Tsunami: *forced smile* hahaha! Hungry as ever! *whispers to everyone else* just pretend it's normal.

Sunny: I'll go get you a pheasant from the prey center Clay!

Clay: YEAH! I HAVEN'T EATEN IN MONTHS!

Starflight: what's going on?

Glory: Clay just _feels_ like that! It's not true!

Clay: YES IT IS! THEY HAVE ALL GONE INSANE!

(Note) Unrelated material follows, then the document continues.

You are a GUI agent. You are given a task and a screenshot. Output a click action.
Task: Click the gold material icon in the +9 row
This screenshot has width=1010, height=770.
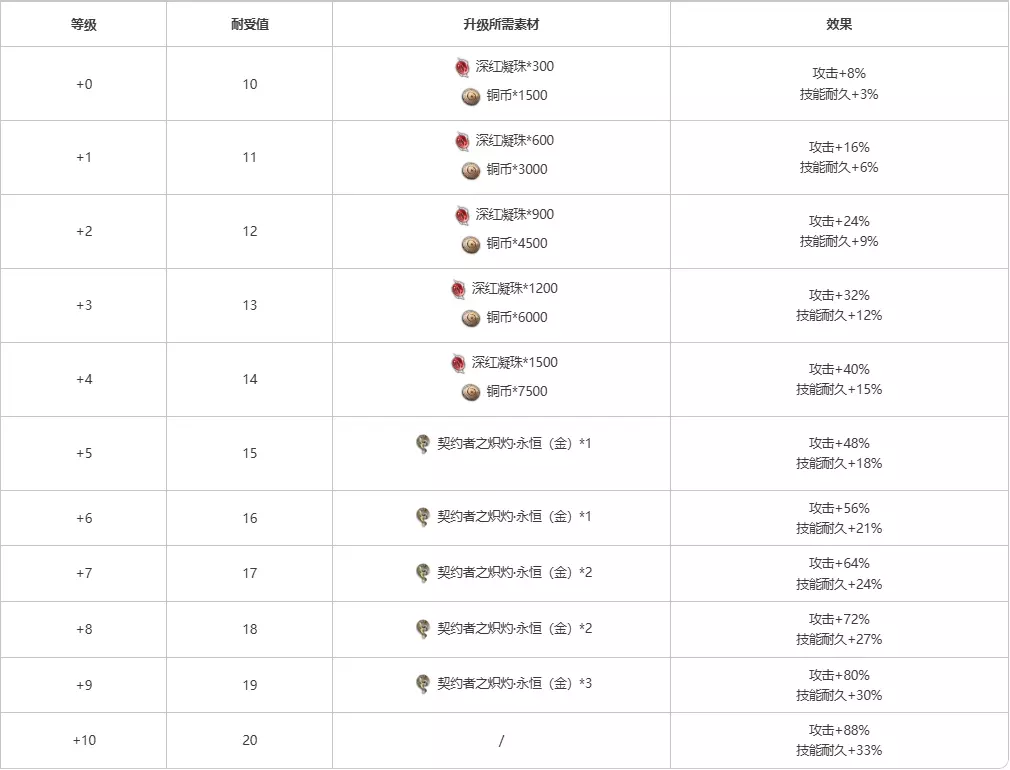[x=423, y=684]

Tsunami: How _dare_ you accuse us of going out of character like that? YOU SHOULD BE PUNISHED! *Gets a Naruto Shippuden Susano'o and destroys Clay*

Starflight: *Backs away slowly* I'll just be going then. *whispers* Fatespeaker, get into the bunker! I never thought we'd have to use it!

Fatespeaker and Starflight: *sneaks into underground bunker*

Fatespeaker: I've been waiting for this chance for weeks! *giggles*

Starflight: Whatever you have planned for me down there, it's probably better than what is up there. *opens big steel door* huh?! *Giant rubber duck falls from the ceiling, consumes Starflight and teleports away.*

Fatespeaker: … That was not at all what I had planned. STARFLIGHT! WHERE DID YOU GO?!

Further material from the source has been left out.